Помню, среди многих других, поднял тост Молотов:
- Я, - сказал он, - отношусь к той категории людей, которые не
придавали значения Албании и не знали ее. Теперь наш народ гордится тем, что
у него есть такой верный, надежный и боевой друг. У Советского Союза много
друзей, но не все они одинаковы. Албания - наш лучший друг. Поднимем же наши
бокалы за то, чтобы у Советского Союза были такие верные друзья, как
Албания!
В тот вечер в целом все советские руководители расхваливали нашу
правильную линию и осуждали югославских ревизионистов.

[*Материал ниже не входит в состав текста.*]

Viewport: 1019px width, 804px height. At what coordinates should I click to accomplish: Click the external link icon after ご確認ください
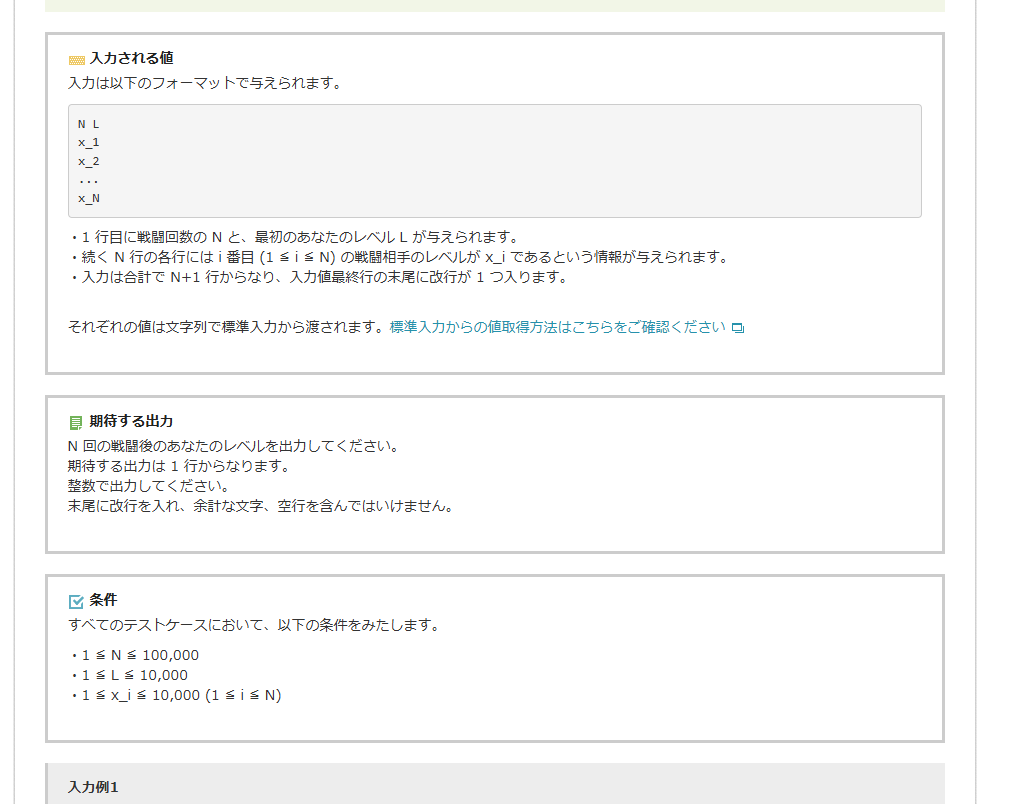738,328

Маршал Жуков даже
сказал нам, что они располагали данными о том, что руководители Белграда
поддерживали венгерскую контрреволюцию не только в идеологическом, но и в
огранизационном отношении и что югославы выступали как агентура
американского империализма.
Короче говоря, именно в таком духе проходил и закончился ужин. Дня два
или три спустя мы имели предварительную встречу с Сусловым, секретарем
Центрального Комитета;
он выдавал себя за специалиста по идеологическим вопросам и, если я не
ошибаюсь, на него были возложены также вопросы международных отношений.

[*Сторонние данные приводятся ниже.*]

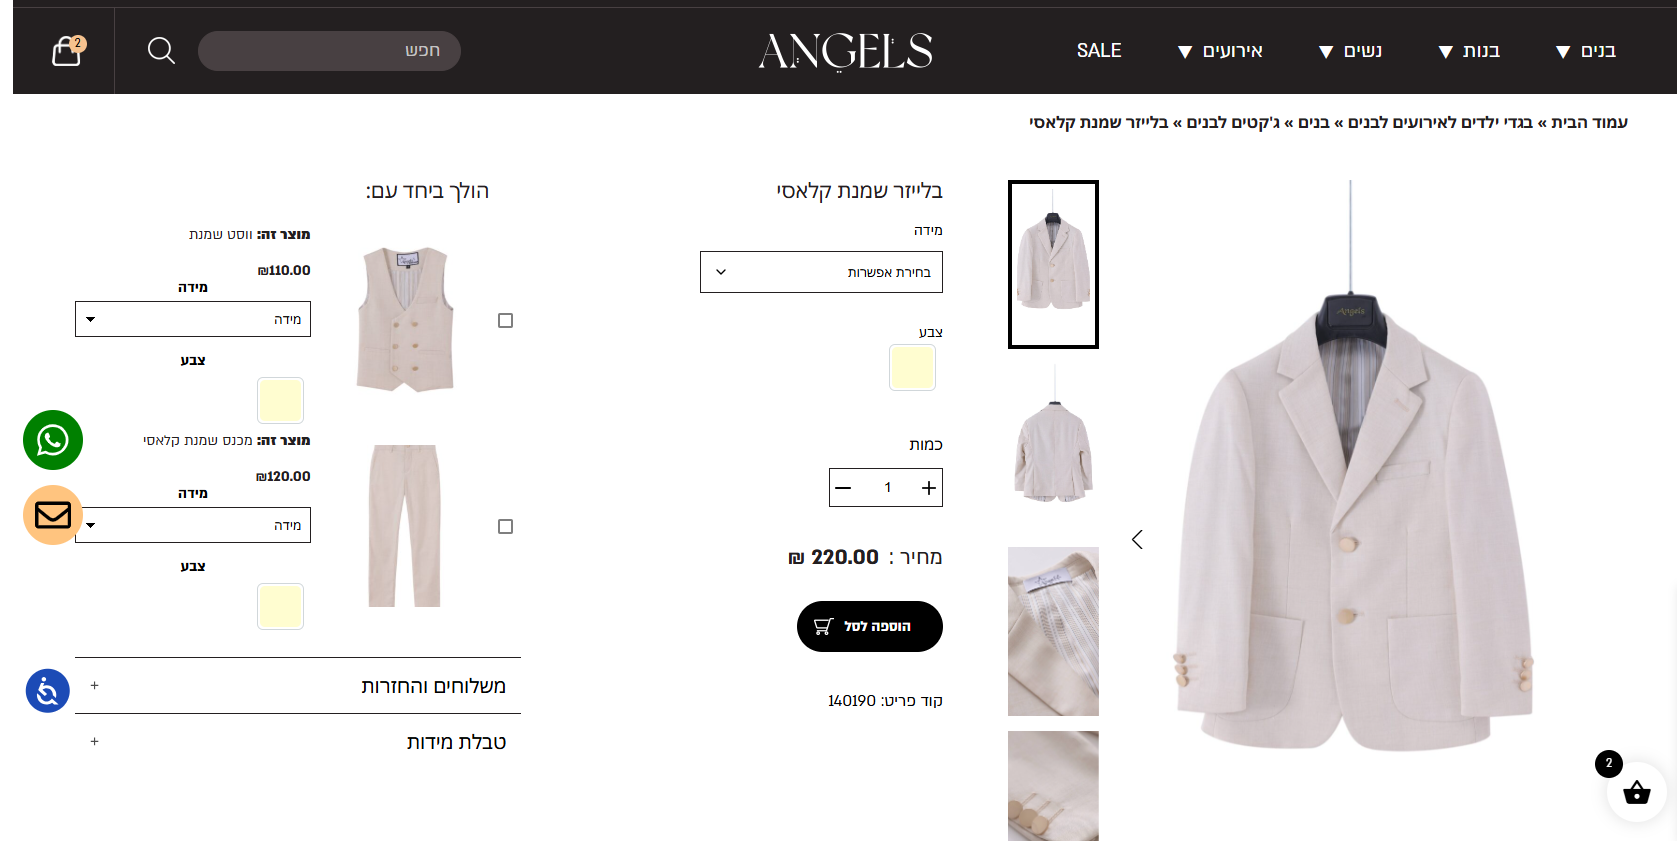Viewport: 1677px width, 845px height.
Task: Increase quantity with the plus button
Action: (929, 488)
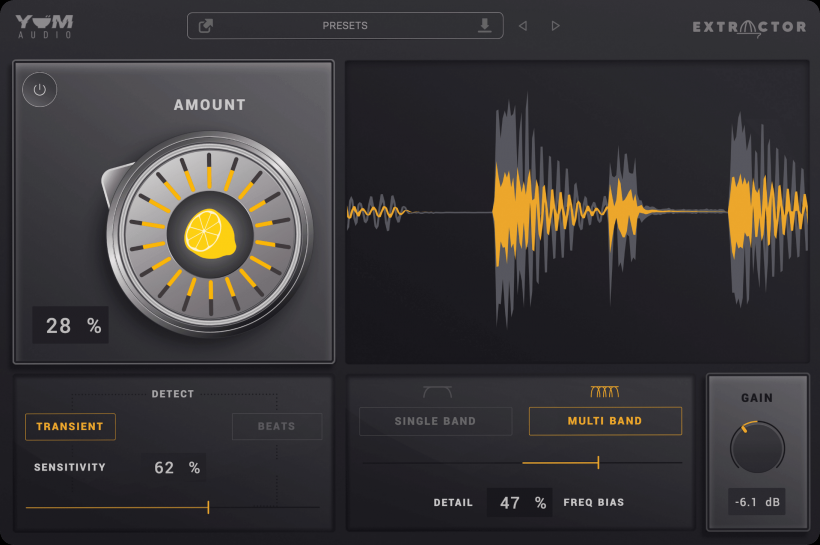
Task: Click the -6.1 dB gain value field
Action: (757, 502)
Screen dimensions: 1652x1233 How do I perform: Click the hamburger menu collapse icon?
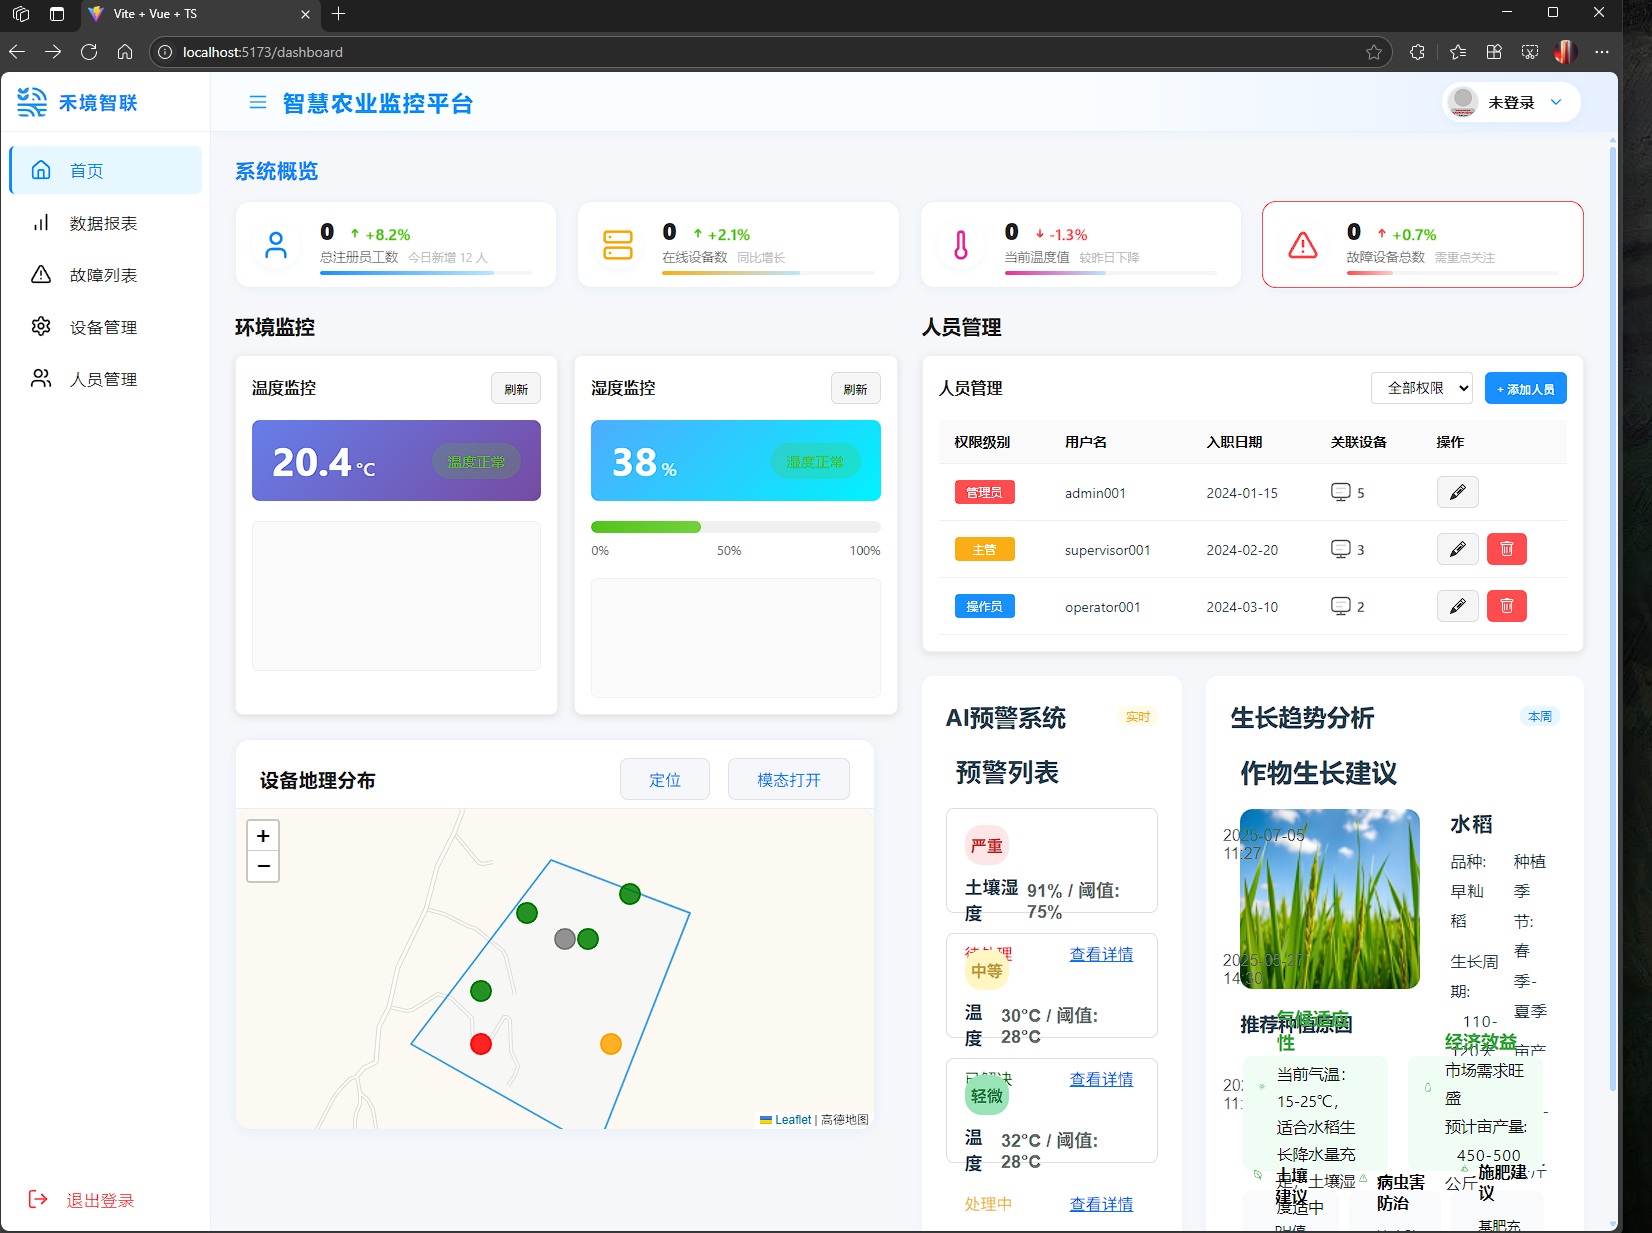[258, 103]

Суслов относился к числу самых закоренелых демагогов в советском
руководстве. Остроумный и хитрый, он умел выходить из трудного положения и,
быть может, именно поэтому он является одним из немногих деятелей,
сохранивших свои посты после неоднократных чисток, проведенных в советском
ревизионистском руководстве. Мне несколько раз приходилось беседовать с
Сусловым, и всегда меня одолевало чувство скуки и неприятности при встрече с
ним. У меня мало охоты было беседовать с Сусловым особенно теперь, после
венгерских событий, после спора, который я имел с Ним по вопросу о Наде, о
положении в Венгрии и т.д., а также зная его роль в этих событиях, особенно
в принятии решения о снятии Ракоши. Тем не менее, это было в интересах дела,
и я встретился с Сусловым.
В этой встрече участвовал также Брежнев, но он фактически только
присутствовал, ибо во время всей беседы говорил только Суслов. Леонид время
от времени двигал своими толстыми бровями и сидел до того застывшим, что
трудно было догадаться, что он думал о том, что мы говорили. Впервые я
встретил его на XX съезде, во время перерыва между заседаниями (затем по
случаю 40-й годовщины Октябрьской революции, в ноябре 1957 г.), причем еще
на этой случайной встрече на ходу он произвел на меня впечатление
высокомерного и самодовольного человека. Познакомившись с нами, он вскоре
завел разговор о себе и "конфиденциально" сказал нам, что он занимался
"специальными видами оружия". Своим тоном и выражением лица он дал нам
понять, что он был в Центральном Комитете человеком, занимавшимся проблемами
атомного оружия.
XX съезд избрал Брежнева кандидатом в члены Президиума Центрального
Комитета, а год спустя июньский пленум 1957 года ЦК КПСС, осудив и убрав
"антипартийную группу Молотова-Маленкова", перевел Брежнева из кандидата в
члены Президиума. По всей видимости, это была награда за его "заслуги" в
деле ликвидации Молотова, Маленкова и других в партийном руководстве.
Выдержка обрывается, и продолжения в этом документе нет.